— BEGIN Records for the exercise —
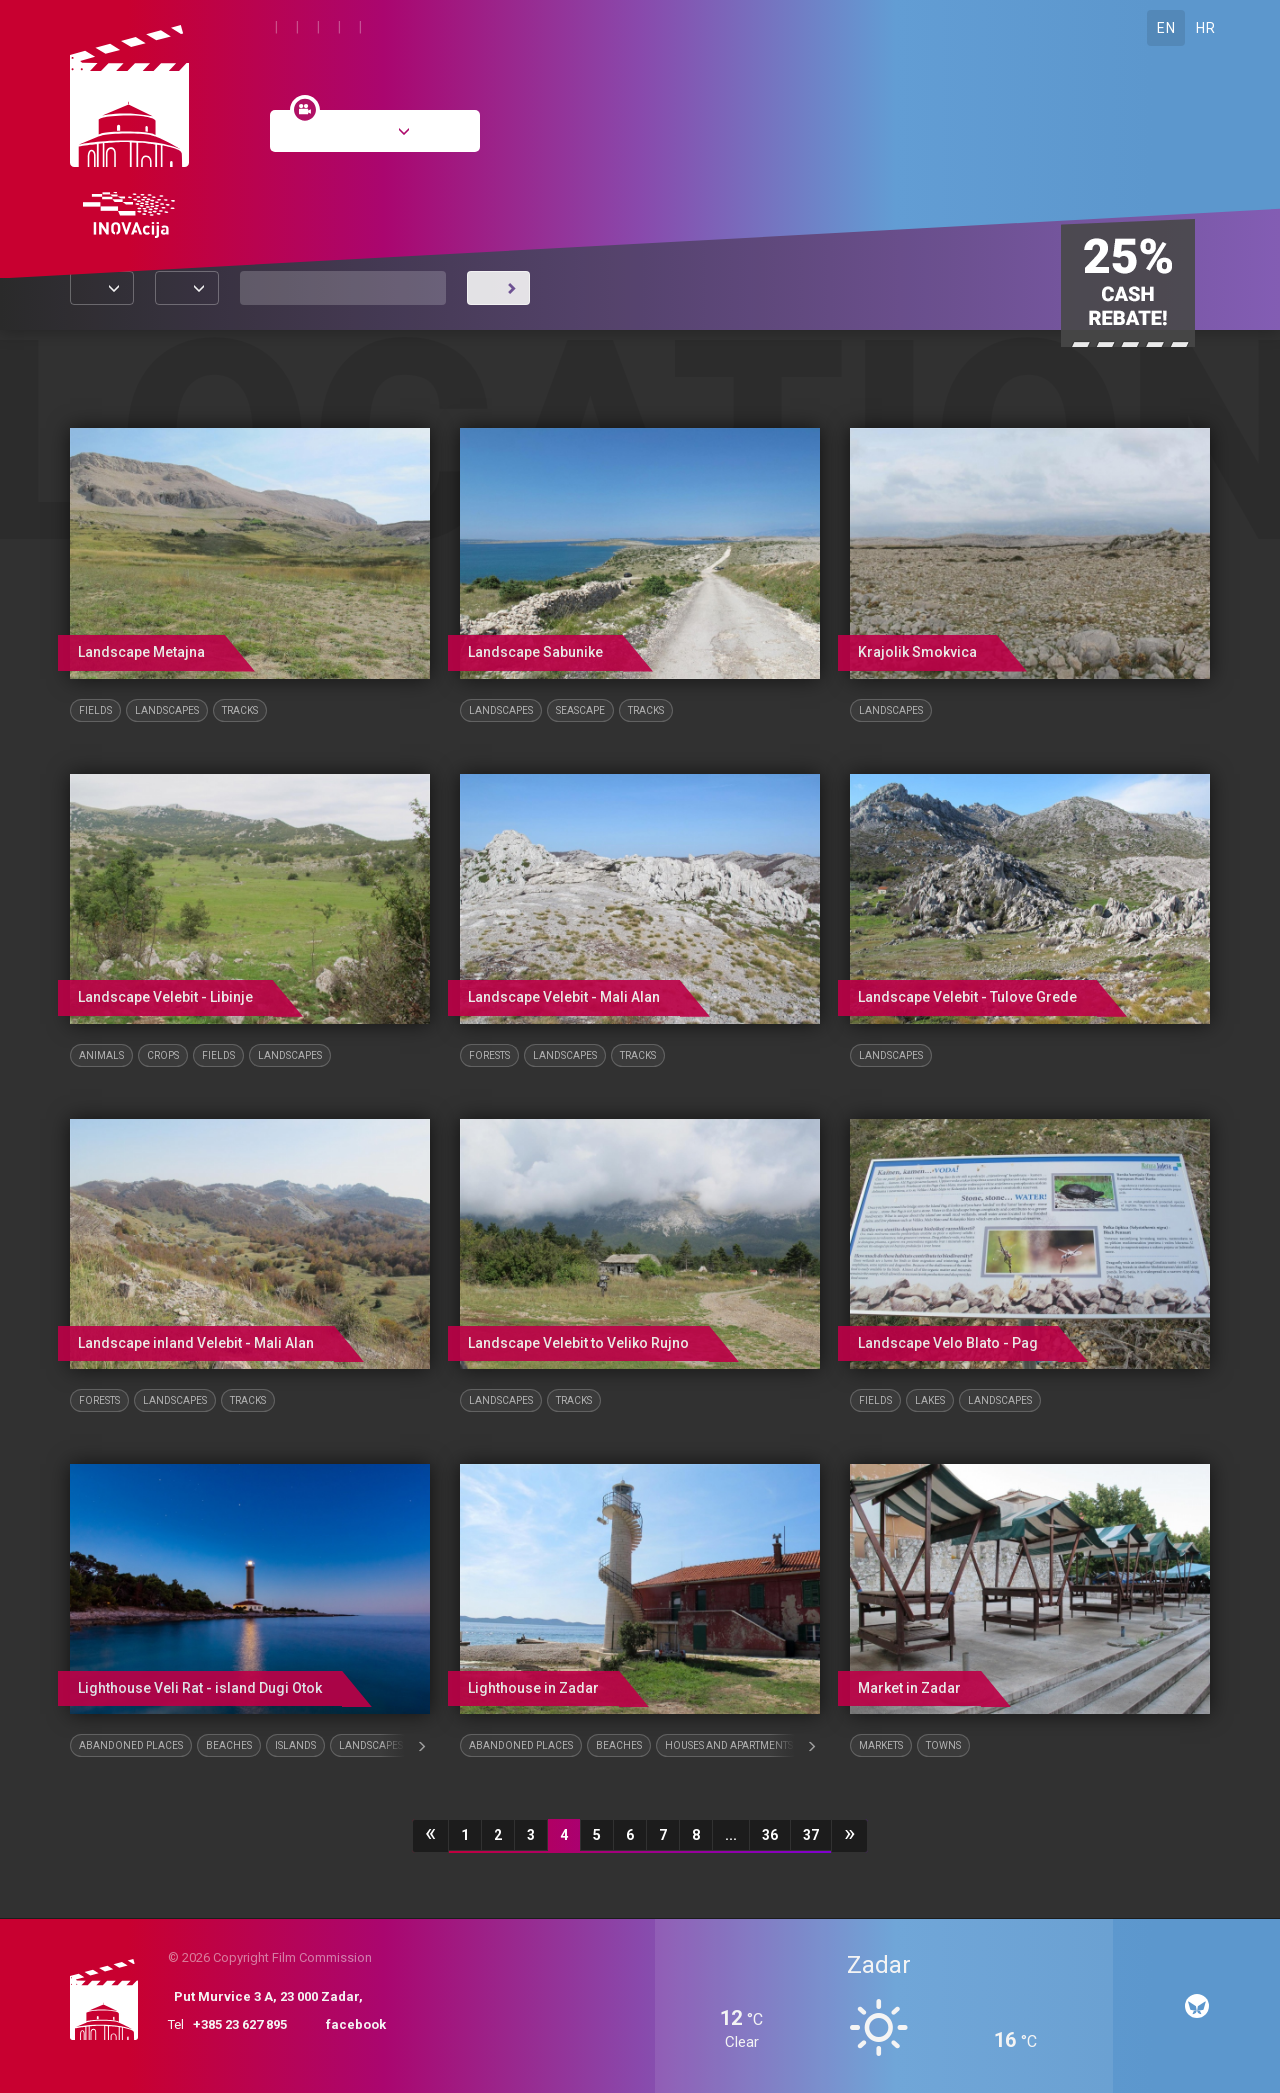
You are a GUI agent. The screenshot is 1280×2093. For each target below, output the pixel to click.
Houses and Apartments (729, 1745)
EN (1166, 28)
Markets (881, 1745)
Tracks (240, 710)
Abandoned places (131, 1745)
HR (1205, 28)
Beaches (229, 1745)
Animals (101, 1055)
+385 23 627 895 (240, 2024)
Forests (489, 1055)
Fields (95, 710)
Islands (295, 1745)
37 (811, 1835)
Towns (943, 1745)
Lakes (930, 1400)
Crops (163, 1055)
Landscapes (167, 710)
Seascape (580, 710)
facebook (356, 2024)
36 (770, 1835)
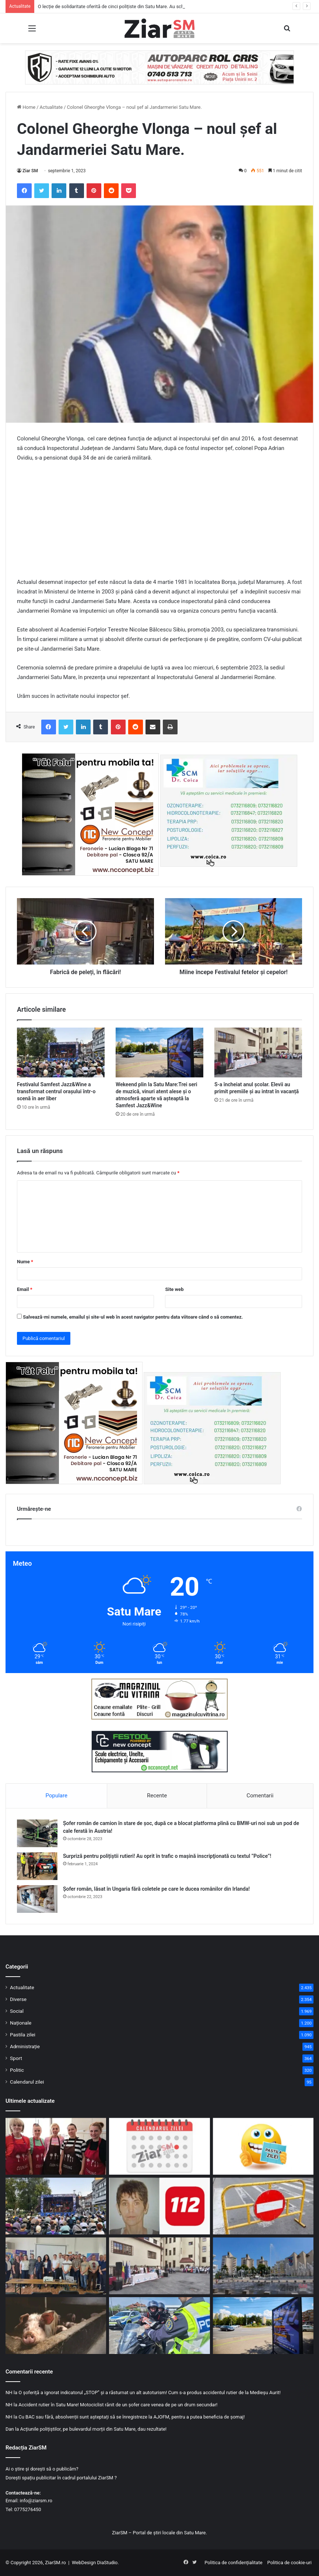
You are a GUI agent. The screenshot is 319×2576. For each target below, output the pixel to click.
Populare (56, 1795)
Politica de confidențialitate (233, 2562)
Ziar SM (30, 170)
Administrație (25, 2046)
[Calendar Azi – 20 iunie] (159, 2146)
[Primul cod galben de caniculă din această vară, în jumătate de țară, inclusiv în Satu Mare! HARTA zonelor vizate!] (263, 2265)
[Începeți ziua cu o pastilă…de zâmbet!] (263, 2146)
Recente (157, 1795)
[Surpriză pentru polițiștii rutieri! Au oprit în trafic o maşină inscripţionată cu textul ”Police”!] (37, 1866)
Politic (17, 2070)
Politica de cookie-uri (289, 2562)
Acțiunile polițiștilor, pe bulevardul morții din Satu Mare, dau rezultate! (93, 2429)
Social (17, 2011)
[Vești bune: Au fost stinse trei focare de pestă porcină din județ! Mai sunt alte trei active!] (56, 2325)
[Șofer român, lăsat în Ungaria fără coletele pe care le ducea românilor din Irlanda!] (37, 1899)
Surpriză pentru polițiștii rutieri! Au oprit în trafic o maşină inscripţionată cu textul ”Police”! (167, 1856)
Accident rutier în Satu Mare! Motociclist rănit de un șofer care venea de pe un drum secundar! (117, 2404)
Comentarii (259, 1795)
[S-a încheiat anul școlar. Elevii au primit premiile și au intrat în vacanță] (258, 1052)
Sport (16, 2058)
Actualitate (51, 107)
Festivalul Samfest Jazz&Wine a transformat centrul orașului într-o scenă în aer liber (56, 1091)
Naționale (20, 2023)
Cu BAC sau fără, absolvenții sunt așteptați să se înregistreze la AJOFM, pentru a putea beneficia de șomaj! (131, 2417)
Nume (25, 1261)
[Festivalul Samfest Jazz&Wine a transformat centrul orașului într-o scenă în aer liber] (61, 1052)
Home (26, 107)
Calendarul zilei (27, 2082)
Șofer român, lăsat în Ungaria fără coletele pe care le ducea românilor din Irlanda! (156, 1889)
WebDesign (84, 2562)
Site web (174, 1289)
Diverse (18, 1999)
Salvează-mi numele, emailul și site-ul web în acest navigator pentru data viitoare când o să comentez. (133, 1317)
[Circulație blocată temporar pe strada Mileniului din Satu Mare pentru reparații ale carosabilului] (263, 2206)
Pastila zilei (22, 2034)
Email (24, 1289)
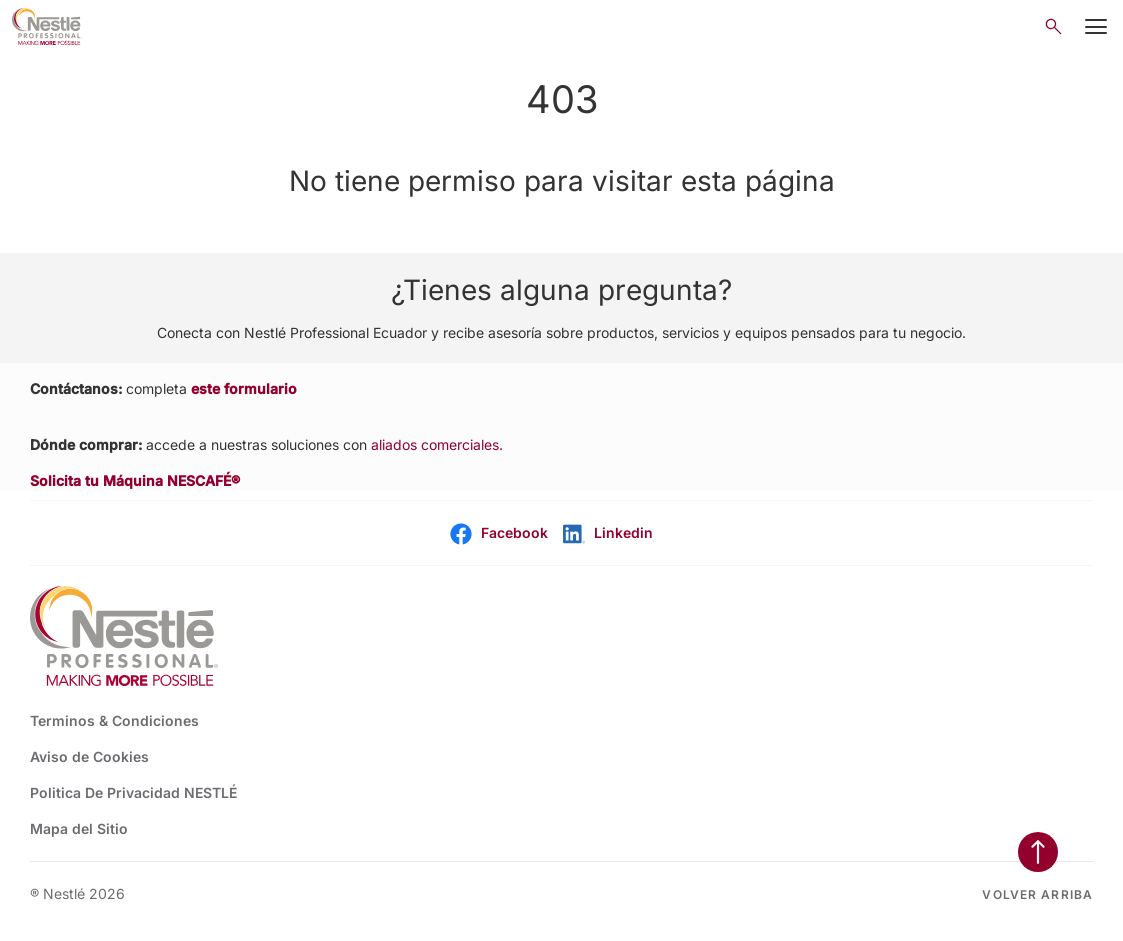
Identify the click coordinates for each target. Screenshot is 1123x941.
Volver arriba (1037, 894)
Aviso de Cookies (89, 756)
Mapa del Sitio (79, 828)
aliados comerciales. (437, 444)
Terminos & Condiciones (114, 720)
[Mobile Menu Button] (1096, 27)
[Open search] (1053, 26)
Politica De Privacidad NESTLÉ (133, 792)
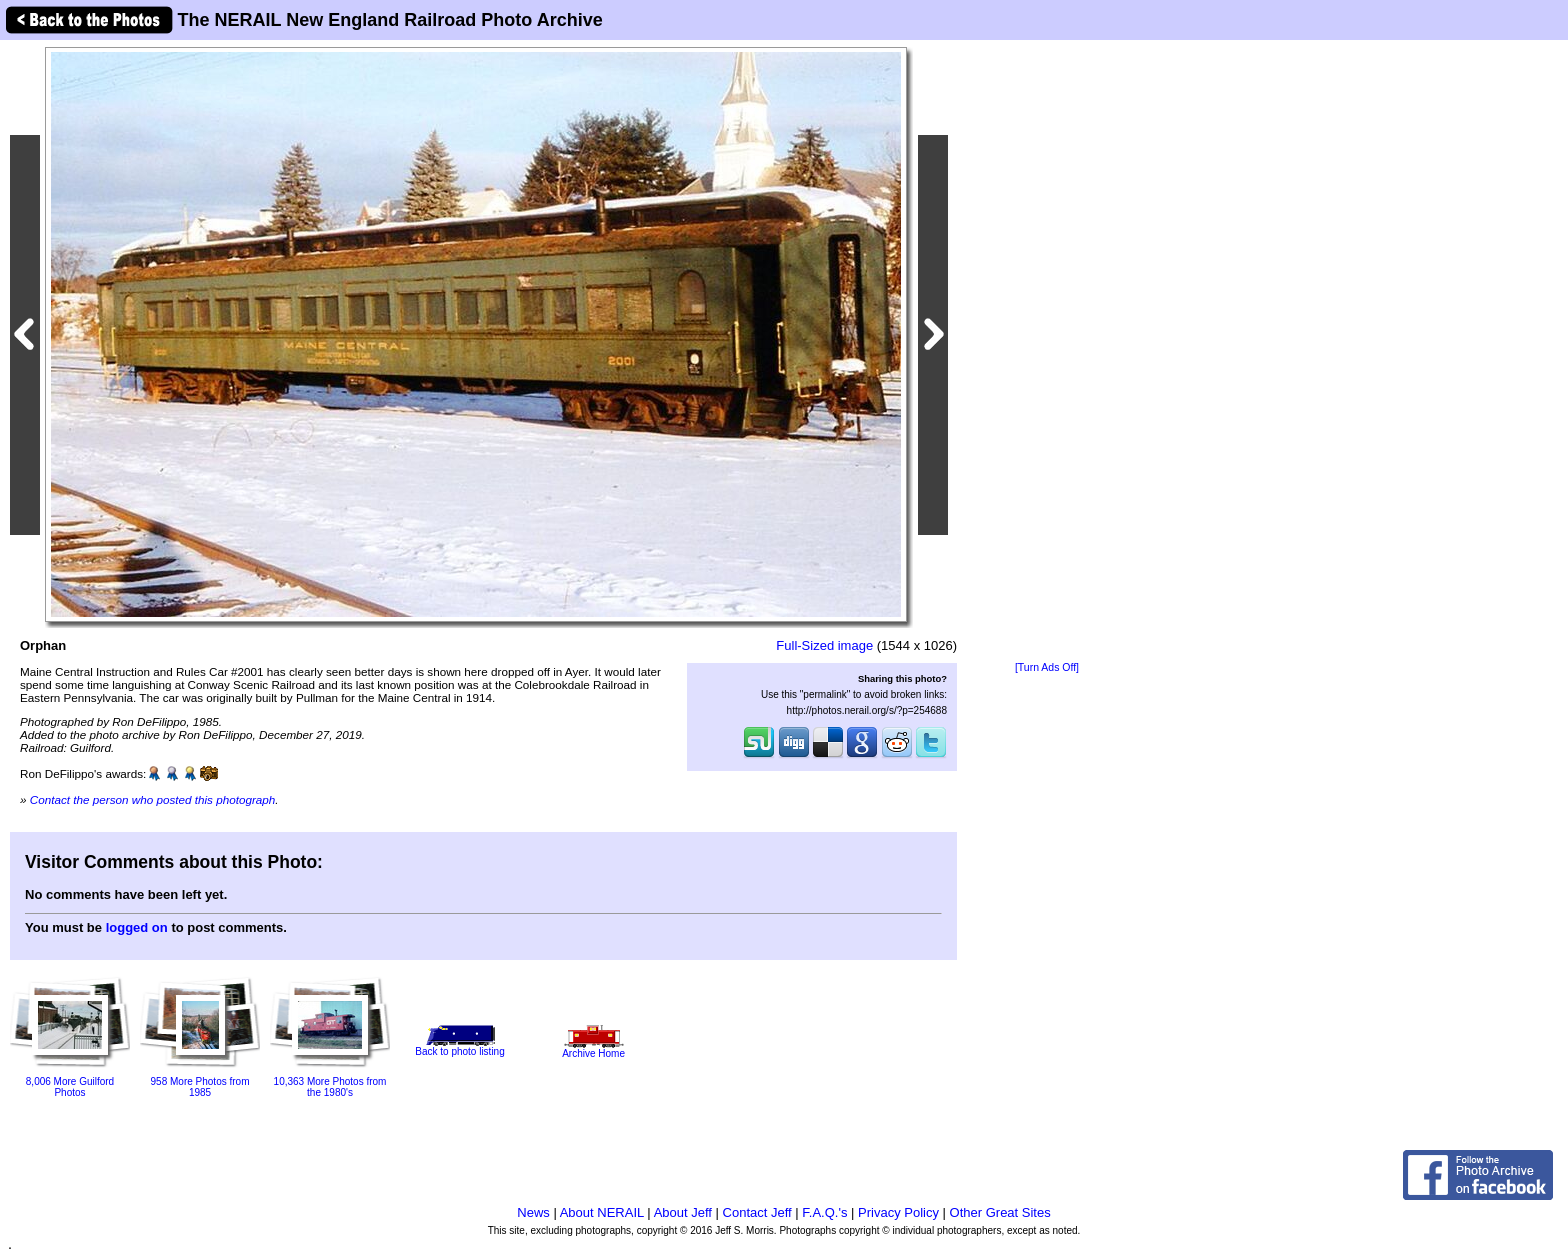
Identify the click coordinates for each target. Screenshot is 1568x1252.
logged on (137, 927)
— END Records for the exercise —
→ Problem: Copy out the lines of the records without change, starting at the line that contains "Crops (163, 1055)" and ending after the line that contains "Acțiunile polițiștilor, pe". Leave the pictures out of your answer.

→ Answer to the task:
Crops (163, 1055)
Landscapes (167, 710)
Seascape (580, 710)
facebook (356, 2024)
36 (770, 1835)
You are a GUI agent. The screenshot is 319×2576. For each target below, output the pixel to click.
Populare (56, 1795)
Politica de confidențialitate (233, 2562)
Ziar SM (30, 170)
Administrație (25, 2046)
[Calendar Azi – 20 iunie] (159, 2146)
[Primul cod galben de caniculă din această vară, în jumătate de țară, inclusiv în Satu Mare! HARTA zonelor vizate!] (263, 2265)
[Începeți ziua cu o pastilă…de zâmbet!] (263, 2146)
Recente (157, 1795)
[Surpriză pentru polițiștii rutieri! Au oprit în trafic o maşină inscripţionată cu textul ”Police”!] (37, 1866)
Politic (17, 2070)
Politica de cookie-uri (289, 2562)
Acțiunile polițiștilor, pe bulevardul morții din Satu Mare, dau rezultate! (93, 2429)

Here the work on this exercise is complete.